Written task:
Rewrite every item below word for word, but put "Window" wherever "Viewport" appears.

Records supplied:

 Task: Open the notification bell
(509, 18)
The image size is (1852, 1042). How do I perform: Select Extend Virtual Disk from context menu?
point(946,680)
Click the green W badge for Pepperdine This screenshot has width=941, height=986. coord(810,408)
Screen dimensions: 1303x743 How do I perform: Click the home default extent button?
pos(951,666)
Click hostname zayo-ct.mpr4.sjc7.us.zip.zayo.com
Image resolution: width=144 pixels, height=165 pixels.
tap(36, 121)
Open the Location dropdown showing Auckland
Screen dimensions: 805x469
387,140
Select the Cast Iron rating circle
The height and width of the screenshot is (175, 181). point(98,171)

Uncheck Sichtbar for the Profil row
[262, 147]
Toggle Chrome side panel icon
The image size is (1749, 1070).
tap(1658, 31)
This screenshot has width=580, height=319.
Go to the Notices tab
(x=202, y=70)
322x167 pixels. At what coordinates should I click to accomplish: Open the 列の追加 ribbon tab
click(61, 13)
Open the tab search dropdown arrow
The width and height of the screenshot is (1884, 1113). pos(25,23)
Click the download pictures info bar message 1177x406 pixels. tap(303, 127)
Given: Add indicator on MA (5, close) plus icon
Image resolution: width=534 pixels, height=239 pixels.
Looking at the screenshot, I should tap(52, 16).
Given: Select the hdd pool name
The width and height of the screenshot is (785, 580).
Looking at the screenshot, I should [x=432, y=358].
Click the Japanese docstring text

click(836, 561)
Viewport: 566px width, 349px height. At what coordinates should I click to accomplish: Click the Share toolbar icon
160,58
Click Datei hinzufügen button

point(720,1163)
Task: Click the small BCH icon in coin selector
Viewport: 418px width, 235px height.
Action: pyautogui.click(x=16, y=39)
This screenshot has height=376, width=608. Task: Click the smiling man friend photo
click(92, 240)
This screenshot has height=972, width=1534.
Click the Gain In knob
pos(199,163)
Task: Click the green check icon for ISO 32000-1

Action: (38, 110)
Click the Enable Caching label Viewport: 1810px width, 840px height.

Task response:
 Task: Open the notification bell
(509, 18)
The image size is (1852, 1042). How do I perform: Select Extend Virtual Disk from context menu?
point(946,680)
Click the green W badge for Pepperdine This screenshot has width=941, height=986. coord(810,408)
Screen dimensions: 1303x743 How do I perform: Click the home default extent button?
pos(951,666)
Click hostname zayo-ct.mpr4.sjc7.us.zip.zayo.com
Image resolution: width=144 pixels, height=165 pixels.
tap(36, 121)
Open the Location dropdown showing Auckland
Screen dimensions: 805x469
387,140
Select the Cast Iron rating circle
The height and width of the screenshot is (175, 181). point(98,171)

Uncheck Sichtbar for the Profil row
[262, 147]
Toggle Chrome side panel icon
The image size is (1749, 1070).
tap(1658, 31)
This screenshot has width=580, height=319.
Go to the Notices tab
(x=202, y=70)
322x167 pixels. At what coordinates should I click to accomplish: Open the 列の追加 ribbon tab
click(61, 13)
Open the tab search dropdown arrow
The width and height of the screenshot is (1884, 1113). pos(25,23)
Click the download pictures info bar message 1177x406 pixels. tap(303, 127)
Given: Add indicator on MA (5, close) plus icon
Image resolution: width=534 pixels, height=239 pixels.
Looking at the screenshot, I should tap(52, 16).
Given: Select the hdd pool name
The width and height of the screenshot is (785, 580).
Looking at the screenshot, I should [x=432, y=358].
Click the Japanese docstring text

click(836, 561)
Window: 566px width, 349px height. At what coordinates should I click to accomplish: Click the Share toolbar icon
160,58
Click Datei hinzufügen button

point(720,1163)
Task: Click the small BCH icon in coin selector
Window: 418px width, 235px height.
Action: pyautogui.click(x=16, y=39)
This screenshot has height=376, width=608. Task: Click the smiling man friend photo
click(92, 240)
This screenshot has height=972, width=1534.
Click the Gain In knob
pos(199,163)
Task: Click the green check icon for ISO 32000-1

Action: (38, 110)
Click the Enable Caching label Window: 1810px width, 840px height.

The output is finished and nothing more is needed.